À la veille de la fête nationale du 17 août et dans un climat préélectoral marqué par une forte attente sociale, cette session revêt un caractère particulier. Pour faire face à l’ampleur du rôle, des audiences auront lieu exceptionnellement les samedis — une mesure rare, qui traduit la pression sur les institutions judiciaires et l’urgence de vider les geôles surpeuplées.
Cette décision révèle aussi, en creux, les limites structurelles d’un système judiciaire en quête de moyens, confronté à des retards endémiques dans le traitement des affaires. De nombreux prévenus, notamment ceux en détention provisoire prolongée, attendent depuis des mois, parfois plus d’un an, que leur sort soit enfin fixé.

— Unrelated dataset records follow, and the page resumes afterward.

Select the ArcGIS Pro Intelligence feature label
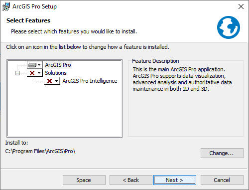The height and width of the screenshot is (190, 249). pos(90,81)
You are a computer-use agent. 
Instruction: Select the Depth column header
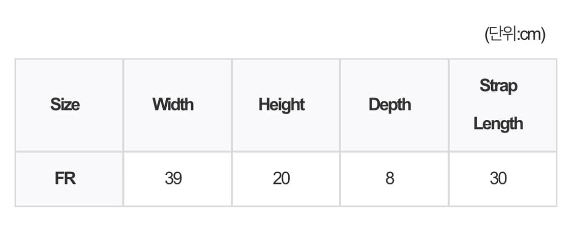[389, 104]
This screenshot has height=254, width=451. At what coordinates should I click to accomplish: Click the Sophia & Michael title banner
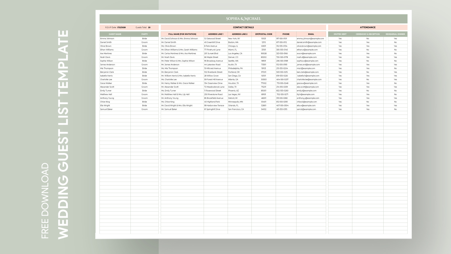243,19
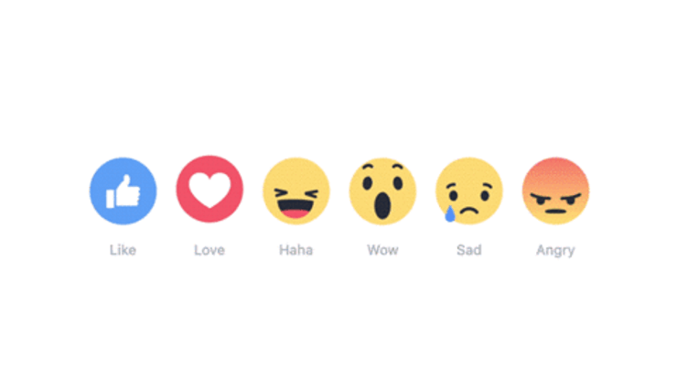677x381 pixels.
Task: Click the "Sad" text label
Action: pyautogui.click(x=469, y=250)
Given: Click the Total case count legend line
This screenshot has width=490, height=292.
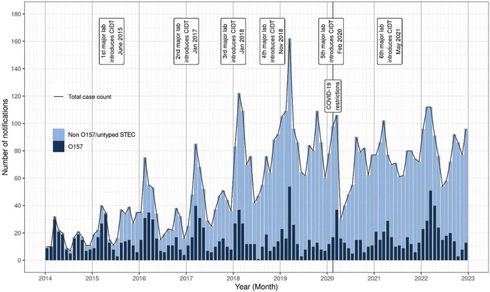Looking at the screenshot, I should [58, 97].
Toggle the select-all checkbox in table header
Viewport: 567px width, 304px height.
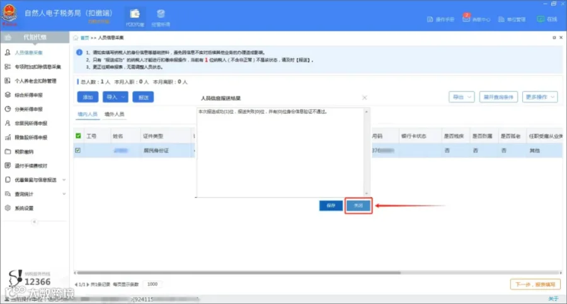tap(78, 136)
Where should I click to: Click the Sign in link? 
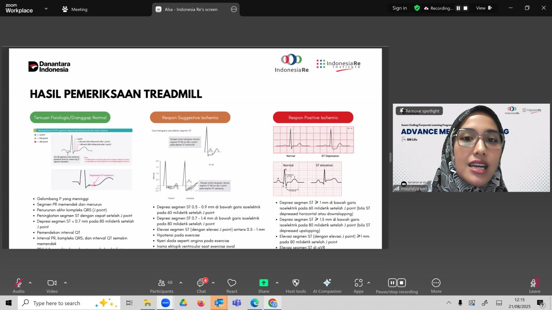(400, 8)
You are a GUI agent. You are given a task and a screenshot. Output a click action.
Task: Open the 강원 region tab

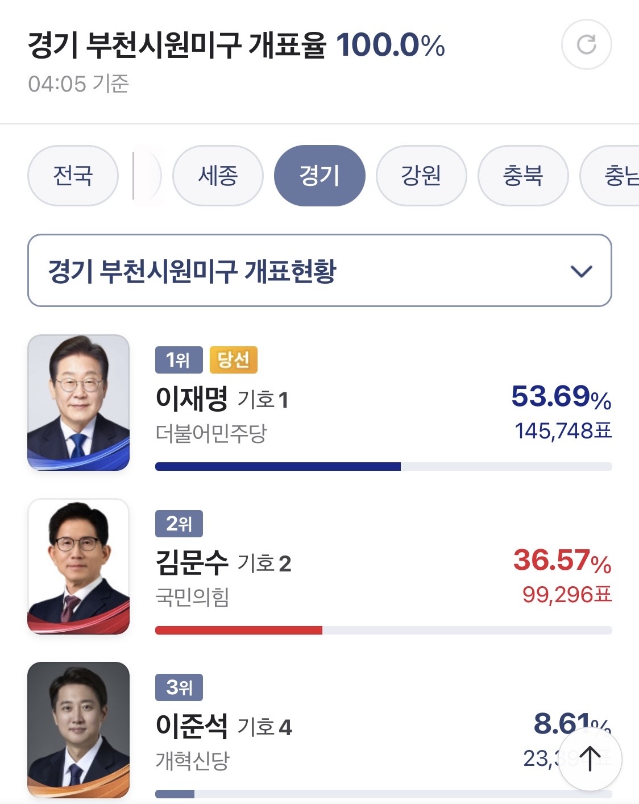(421, 175)
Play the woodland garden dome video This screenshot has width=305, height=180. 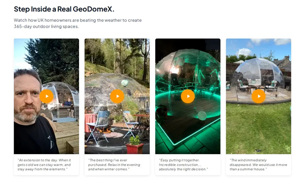coord(117,96)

La session met en lumière une réalité préoccupante : la recrudescence des crimes sexuels sur mineurs, qui constituent une large part des dossiers. Des faits qui, souvent, s’enracinent dans le huis clos familial ou dans les cercles de confiance — rendant leur détection difficile, et leur poursuite encore plus délicate.
Ces chiffres alarmants posent de manière brutale la question de la prévention, de la protection de l’enfance, et du rôle des services sociaux. Si la répression est indispensable, elle ne saurait, à elle seule, répondre à une crise qui mêle silence, tabous et impunité.
À cela s’ajoute une multiplication des vols qualifiés, parfois violents, révélateurs d’un climat d’insécurité qui gagne certains quartiers. Là encore, la justice est appelée à dire le droit, mais sans réponse coordonnée des forces de sécurité et des politiques publiques locales, le tribunal ne pourra être qu’un dernier rempart.
Ce calendrier resserré, cette concentration d’affaires graves, et l’exceptionnalité des audiences du week-end témoignent d’un moment de vérité pour l’appareil judiciaire de Port-Gentil. Pour les magistrats, greffiers, avocats et personnels pénitentiaires, l’enjeu est double : rendre une justice rapide, sans sacrifier l’équité et la rigueur du débat contradictoire.
Au-delà des verdicts attendus, cette session servira aussi de baromètre. Car si la justice parvient à répondre à l’attente, elle restaurera un peu de confiance dans une institution souvent critiquée pour ses lenteurs. Dans le cas contraire, elle risque de renforcer le sentiment d’abandon qui ronge une partie de la population.
Dans cette capitale économique du Gabon, où convergent les frustrations sociales, l’inquiétude sécuritaire et la méfiance institutionnelle, la justice joue gros. Le tribunal de Port-Gentil ne juge pas seulement des crimes : il est aussi jugé, en retour, sur sa capacité à rendre une justice digne, humaine et efficace.
Le rendez-vous est donc fixé. Reste à savoir si cette session sera un tournant ou une simple parenthèse.